▶ [Passage]:
□ □ □ □
Friday, May 4, 2018

THE HEALTH & SAFETY HANDBOOK a practical guide to health and safety law, management policies and procedures By JEREMY STRANKS

  THE HEALTH & SAFETY HANDBOOK a practical guide to health and safety law, management policies and procedures By JEREMY STRANKS

Contents:
1 Principles of health and safety law
2 Health and safety management
3 The working environment
4 Engineering safety
5 Fire prevention and protection
6 Electrical safety
7 Health and safety in construction operations
8 Occupational health
9 Personal protective equipment
10 Human factors
11 Hazardous substances
INTRODUCTION:
Health and safety law is concerned with both the criminal and civil liabilities of employers towards their employees and to other persons who may be affected by their activities, such as the employees of contractors, visitors and members of the public. It takes the form of both common law and statute law.
Common law
Common law is the unwritten law in that it is not specified in statutes or regulations. It is based on the decisions of the civil courts over many years and bound by the doctrine of precedent. It is essentially law made by judges, which has been formed into a body of principles and rules. As such, it is synonymous with case law and is the principal area of law concerned with civil liability. Its various rules and principles are to be found in the law reports, such as the All England Reports (AER).
□ □ □ □
(Stored data entries)

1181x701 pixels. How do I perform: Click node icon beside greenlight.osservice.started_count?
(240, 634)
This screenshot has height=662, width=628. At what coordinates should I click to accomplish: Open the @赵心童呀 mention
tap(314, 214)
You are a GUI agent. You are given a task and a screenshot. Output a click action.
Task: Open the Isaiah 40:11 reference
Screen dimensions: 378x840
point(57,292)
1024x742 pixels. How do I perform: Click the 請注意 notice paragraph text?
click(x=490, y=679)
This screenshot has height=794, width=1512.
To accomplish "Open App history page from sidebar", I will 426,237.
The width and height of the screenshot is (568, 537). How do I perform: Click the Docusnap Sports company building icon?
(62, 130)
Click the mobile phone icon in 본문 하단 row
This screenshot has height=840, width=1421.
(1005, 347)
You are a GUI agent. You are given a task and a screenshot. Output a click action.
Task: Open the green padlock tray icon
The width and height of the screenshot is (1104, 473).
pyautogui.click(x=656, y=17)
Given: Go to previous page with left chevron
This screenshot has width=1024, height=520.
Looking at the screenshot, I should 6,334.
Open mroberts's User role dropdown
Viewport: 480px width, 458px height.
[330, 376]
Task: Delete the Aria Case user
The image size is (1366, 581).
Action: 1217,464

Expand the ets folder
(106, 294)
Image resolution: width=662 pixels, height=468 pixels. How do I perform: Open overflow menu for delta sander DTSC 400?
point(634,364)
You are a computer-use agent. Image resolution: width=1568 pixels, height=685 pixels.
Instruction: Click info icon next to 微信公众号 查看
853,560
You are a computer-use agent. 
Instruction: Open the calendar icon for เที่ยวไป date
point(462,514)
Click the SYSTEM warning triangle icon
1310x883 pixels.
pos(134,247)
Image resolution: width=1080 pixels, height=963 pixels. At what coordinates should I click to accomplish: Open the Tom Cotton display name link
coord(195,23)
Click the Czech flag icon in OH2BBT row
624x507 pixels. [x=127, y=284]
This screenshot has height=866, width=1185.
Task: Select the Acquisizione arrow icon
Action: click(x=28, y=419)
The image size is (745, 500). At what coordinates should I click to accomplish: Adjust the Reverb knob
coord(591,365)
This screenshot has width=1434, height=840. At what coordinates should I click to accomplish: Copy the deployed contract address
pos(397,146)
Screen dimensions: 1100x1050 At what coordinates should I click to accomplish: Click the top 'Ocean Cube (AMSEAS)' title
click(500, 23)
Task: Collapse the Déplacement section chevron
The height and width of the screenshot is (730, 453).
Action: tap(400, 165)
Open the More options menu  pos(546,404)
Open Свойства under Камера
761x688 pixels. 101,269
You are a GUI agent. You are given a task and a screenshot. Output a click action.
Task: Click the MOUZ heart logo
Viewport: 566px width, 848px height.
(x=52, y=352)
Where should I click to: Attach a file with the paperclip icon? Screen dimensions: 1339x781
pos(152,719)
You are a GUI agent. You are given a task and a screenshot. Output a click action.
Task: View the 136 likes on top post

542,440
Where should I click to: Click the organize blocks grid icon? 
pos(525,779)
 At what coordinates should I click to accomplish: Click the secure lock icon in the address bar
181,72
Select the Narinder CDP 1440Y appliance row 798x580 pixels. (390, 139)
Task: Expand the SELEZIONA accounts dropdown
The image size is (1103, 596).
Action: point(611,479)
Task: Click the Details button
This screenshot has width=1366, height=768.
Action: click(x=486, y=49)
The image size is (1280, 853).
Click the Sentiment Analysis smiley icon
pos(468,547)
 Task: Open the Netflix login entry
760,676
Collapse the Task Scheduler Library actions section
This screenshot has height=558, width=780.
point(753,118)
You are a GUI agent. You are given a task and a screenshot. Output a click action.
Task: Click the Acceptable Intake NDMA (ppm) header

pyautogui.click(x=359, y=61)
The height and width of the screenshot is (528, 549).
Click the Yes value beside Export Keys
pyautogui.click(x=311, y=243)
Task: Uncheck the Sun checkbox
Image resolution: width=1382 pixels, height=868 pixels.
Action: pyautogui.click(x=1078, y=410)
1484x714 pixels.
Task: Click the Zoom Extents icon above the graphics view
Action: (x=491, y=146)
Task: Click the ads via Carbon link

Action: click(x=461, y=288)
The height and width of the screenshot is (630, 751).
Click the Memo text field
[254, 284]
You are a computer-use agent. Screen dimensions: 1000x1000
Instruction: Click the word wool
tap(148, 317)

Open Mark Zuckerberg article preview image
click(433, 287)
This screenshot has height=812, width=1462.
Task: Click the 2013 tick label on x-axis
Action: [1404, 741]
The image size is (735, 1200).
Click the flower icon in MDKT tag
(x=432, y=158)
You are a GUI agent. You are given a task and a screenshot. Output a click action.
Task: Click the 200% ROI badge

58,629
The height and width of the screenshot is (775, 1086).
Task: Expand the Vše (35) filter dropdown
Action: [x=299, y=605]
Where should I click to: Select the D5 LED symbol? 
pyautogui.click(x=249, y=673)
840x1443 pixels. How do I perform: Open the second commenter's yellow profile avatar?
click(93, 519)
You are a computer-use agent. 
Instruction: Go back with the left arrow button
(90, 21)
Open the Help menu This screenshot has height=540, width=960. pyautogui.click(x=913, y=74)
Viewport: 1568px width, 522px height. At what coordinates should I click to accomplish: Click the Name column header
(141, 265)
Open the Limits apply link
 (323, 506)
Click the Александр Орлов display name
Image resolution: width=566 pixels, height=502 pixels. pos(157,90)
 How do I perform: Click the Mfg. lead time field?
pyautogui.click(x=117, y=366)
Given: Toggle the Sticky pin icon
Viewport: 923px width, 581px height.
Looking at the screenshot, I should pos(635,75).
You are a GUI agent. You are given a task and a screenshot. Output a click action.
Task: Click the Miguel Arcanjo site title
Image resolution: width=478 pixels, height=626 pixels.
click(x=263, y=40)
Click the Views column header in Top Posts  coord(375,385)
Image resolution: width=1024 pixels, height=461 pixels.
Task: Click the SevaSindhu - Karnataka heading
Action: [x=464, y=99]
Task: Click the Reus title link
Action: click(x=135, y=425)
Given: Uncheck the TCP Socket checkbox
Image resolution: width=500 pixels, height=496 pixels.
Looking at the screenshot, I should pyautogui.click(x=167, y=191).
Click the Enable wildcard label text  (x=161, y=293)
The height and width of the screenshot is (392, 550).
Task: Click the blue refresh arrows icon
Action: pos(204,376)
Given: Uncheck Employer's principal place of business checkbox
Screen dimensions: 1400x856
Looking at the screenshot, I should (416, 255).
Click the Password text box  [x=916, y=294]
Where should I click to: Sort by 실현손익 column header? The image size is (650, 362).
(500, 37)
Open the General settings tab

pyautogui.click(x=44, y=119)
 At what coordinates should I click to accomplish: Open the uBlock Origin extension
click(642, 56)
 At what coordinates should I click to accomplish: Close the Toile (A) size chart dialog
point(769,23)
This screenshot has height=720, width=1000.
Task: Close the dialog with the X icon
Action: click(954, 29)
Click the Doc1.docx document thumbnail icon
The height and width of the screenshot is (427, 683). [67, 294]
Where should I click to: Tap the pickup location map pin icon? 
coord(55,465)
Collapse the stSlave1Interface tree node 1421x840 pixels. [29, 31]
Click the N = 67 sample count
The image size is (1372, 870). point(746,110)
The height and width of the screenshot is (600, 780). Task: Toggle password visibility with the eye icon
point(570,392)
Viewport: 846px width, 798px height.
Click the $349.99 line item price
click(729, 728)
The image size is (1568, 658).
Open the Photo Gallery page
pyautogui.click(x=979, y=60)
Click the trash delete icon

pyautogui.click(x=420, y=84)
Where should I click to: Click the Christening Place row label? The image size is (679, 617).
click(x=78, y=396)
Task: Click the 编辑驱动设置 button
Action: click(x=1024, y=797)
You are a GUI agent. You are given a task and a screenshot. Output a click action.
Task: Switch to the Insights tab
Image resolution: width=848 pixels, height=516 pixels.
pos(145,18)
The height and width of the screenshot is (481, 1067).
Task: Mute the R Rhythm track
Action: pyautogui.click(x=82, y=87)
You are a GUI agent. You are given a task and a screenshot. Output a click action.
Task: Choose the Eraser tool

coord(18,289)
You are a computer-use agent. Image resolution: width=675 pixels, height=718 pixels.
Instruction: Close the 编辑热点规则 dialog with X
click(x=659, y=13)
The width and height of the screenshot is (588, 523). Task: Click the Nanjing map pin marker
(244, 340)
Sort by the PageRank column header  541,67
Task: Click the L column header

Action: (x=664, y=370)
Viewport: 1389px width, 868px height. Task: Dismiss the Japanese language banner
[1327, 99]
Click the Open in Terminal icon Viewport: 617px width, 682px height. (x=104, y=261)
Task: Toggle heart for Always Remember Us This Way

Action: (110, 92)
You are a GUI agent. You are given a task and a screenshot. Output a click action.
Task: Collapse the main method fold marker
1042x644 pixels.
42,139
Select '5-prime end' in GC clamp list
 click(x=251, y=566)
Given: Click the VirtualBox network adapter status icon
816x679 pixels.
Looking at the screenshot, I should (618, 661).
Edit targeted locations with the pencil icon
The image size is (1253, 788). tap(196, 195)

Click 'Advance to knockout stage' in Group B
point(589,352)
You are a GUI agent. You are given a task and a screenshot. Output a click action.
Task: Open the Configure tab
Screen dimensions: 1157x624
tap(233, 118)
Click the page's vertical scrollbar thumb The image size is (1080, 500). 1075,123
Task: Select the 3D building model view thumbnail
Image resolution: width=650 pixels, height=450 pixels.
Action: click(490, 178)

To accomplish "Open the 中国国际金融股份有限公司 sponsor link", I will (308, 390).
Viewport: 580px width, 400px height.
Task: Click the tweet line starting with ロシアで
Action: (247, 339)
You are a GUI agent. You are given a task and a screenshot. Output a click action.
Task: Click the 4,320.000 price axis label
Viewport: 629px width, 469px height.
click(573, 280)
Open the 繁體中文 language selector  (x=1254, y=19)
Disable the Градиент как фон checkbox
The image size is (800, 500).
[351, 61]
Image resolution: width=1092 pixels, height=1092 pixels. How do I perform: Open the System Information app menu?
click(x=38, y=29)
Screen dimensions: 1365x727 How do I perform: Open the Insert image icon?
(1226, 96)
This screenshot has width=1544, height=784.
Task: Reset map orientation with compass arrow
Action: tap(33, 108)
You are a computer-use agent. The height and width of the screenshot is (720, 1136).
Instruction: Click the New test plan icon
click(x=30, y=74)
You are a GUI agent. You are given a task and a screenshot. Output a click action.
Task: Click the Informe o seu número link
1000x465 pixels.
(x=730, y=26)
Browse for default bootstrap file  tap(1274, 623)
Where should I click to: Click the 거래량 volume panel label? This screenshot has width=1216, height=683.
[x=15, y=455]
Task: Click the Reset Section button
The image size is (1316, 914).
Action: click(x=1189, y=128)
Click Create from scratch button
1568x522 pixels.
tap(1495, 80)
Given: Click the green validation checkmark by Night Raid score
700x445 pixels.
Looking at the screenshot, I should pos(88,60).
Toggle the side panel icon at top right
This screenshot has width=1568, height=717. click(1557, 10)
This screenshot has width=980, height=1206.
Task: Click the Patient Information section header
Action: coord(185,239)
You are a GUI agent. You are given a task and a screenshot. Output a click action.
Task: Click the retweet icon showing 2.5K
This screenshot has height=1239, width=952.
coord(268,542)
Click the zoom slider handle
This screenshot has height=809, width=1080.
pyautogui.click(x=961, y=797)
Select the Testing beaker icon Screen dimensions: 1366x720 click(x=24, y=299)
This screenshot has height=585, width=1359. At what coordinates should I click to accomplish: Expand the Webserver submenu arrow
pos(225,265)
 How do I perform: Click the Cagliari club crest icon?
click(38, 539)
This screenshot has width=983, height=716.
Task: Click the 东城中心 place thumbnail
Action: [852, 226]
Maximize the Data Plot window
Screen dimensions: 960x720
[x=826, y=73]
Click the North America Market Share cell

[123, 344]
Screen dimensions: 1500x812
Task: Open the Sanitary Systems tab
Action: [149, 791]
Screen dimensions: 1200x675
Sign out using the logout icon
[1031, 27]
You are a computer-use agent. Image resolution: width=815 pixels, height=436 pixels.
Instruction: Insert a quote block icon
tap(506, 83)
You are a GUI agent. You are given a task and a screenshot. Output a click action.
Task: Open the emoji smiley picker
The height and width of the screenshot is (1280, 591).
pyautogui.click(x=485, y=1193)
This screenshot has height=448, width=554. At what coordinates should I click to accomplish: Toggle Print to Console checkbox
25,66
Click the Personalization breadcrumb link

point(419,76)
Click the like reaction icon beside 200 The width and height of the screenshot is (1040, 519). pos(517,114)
□ □ □ □
▶ [Task requirements]:
**a)** Summarize the health and safety handbook passage in three sentences.
**b)** Carry on writing the health and safety handbook passage, picking up right after its final sentence.

▶ [Responses per task]:
**a)** The passage gives the contents of Jeremy Stranks's practical guide to health and safety law, management policies and procedures, with chapters running from the principles of health and safety law to hazardous substances. Its introduction explains that health and safety law deals with employers' criminal and civil liabilities toward their employees and others affected by their activities, and that it takes the form of both common law and statute law. Common law is described as unwritten, judge-made law based on civil court decisions and bound by precedent, making it the main area of law for civil liability, with its rules found in law reports such as the All England Reports.

**b)**
Statute law
Statutes, or Acts of Parliament, are the written law, such as the Health and Safety at Work etc Act (HSWA) 1974, the principal statute dealing with health and safety at work. The HSWA is an enabling Act entitling the Secretary of State for Employment to make regulations, such as the Control of Substances Hazardous to Health (COSHH) Regulations. Statutes and regulations generally give rise to criminal liability. Employers who breach, for instance, the HSWA, or regulations made under the HSWA, may be subject to prosecution by one of the enforcement authorities, such as the Health and Safety Executive (HSE) or the local authority, in the criminal courts. Most prosecutions commence in the Magistrates’ Court. This court handles the bulk of the less serious health and safety offences where an offender, if found guilty of the charges levied, can be fined or imprisoned, or both. More serious cases are dealt with, on indictment, in the Crown Court, where trial is before a judge and jury.
CIVIL LAW
The duty to take reasonable care A breach of the common law gives rise to civil liability. Under the common law, employers owe their employees a duty to take reasonable care in order to avoid death, injuries and disease arising from work.